Aim of the task: Would you please return the lines of the entries below starting at the line that has "[OMG! I have been selected" and ending at the line that has "SL Home (22, 1310)", both included, exactly as they are?

(Dataset items)
▶

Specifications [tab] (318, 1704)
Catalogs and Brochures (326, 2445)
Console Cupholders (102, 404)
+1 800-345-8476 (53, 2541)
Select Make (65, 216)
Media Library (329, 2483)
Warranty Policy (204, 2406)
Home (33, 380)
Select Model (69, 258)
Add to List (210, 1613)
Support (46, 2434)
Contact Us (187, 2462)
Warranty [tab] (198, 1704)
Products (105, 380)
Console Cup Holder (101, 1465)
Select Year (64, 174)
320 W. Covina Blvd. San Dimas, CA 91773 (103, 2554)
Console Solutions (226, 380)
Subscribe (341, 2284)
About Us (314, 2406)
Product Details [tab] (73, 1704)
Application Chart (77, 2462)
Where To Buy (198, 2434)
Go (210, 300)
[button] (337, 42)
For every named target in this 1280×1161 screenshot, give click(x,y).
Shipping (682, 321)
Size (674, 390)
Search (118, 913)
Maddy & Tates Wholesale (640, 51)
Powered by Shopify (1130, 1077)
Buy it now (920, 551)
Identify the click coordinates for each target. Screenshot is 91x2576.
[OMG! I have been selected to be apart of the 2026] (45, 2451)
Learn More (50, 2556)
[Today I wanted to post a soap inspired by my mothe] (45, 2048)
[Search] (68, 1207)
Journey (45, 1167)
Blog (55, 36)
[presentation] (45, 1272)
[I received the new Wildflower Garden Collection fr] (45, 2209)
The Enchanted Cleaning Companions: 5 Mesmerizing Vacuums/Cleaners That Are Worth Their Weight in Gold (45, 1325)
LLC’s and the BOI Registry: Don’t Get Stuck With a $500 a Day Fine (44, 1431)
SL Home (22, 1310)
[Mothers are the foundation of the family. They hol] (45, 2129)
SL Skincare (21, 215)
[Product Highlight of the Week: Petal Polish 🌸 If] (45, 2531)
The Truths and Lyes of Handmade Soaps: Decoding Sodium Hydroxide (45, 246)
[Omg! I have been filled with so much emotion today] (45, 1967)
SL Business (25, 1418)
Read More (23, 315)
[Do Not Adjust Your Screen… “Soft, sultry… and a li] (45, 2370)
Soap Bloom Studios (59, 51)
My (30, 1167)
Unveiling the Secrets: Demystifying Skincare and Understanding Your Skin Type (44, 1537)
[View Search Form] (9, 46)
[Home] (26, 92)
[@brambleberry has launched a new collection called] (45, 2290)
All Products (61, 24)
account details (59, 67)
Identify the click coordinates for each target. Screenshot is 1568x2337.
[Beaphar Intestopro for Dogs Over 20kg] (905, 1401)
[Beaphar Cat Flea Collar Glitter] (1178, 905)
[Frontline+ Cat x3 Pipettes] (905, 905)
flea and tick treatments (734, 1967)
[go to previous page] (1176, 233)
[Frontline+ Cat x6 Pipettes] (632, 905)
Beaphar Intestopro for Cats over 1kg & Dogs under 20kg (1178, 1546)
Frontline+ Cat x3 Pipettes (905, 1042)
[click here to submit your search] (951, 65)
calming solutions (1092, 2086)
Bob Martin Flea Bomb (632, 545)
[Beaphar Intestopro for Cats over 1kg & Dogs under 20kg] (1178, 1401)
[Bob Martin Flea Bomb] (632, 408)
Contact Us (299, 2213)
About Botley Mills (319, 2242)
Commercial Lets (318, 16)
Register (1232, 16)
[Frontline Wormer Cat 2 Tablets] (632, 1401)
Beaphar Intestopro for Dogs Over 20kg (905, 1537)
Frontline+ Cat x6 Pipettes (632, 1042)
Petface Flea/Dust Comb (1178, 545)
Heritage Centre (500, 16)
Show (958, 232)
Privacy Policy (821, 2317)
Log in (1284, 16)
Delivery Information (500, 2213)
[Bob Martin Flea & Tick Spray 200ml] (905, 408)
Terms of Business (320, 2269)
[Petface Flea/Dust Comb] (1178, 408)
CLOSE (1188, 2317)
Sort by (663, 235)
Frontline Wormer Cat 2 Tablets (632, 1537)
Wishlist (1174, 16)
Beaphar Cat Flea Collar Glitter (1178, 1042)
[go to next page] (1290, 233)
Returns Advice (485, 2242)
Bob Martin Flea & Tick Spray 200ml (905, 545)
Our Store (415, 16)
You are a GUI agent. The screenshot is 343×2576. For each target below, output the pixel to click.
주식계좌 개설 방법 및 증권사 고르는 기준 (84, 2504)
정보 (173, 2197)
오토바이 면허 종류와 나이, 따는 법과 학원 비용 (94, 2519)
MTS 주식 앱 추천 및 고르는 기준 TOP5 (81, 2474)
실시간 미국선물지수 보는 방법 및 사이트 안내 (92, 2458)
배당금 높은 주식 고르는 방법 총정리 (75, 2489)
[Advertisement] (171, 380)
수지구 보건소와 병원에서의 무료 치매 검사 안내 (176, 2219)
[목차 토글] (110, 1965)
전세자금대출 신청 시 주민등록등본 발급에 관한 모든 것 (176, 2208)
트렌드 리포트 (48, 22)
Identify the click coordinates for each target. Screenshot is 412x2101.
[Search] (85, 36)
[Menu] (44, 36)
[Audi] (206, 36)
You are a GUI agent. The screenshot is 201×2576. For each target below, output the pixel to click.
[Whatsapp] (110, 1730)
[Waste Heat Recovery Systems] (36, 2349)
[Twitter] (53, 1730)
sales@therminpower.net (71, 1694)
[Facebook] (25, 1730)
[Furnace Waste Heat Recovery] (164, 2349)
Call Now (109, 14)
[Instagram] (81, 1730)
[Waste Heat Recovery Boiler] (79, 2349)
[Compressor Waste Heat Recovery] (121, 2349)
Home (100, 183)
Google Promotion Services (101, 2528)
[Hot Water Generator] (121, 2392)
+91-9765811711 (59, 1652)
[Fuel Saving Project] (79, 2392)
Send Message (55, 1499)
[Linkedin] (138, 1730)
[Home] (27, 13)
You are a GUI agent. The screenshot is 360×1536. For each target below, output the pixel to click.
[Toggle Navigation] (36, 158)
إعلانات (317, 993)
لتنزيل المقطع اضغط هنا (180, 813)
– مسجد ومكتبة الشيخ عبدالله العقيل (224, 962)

◀

Answer for the task:
[OMG! I have been selected to be apart of the 2026] (45, 2451)
Learn More (50, 2556)
[Today I wanted to post a soap inspired by my mothe] (45, 2048)
[Search] (68, 1207)
Journey (45, 1167)
Blog (55, 36)
[presentation] (45, 1272)
[I received the new Wildflower Garden Collection fr] (45, 2209)
The Enchanted Cleaning Companions: 5 Mesmerizing Vacuums/Cleaners That Are Worth Their Weight in Gold (45, 1325)
LLC’s and the BOI Registry: Don’t Get Stuck With a $500 a Day Fine (44, 1431)
SL Home (22, 1310)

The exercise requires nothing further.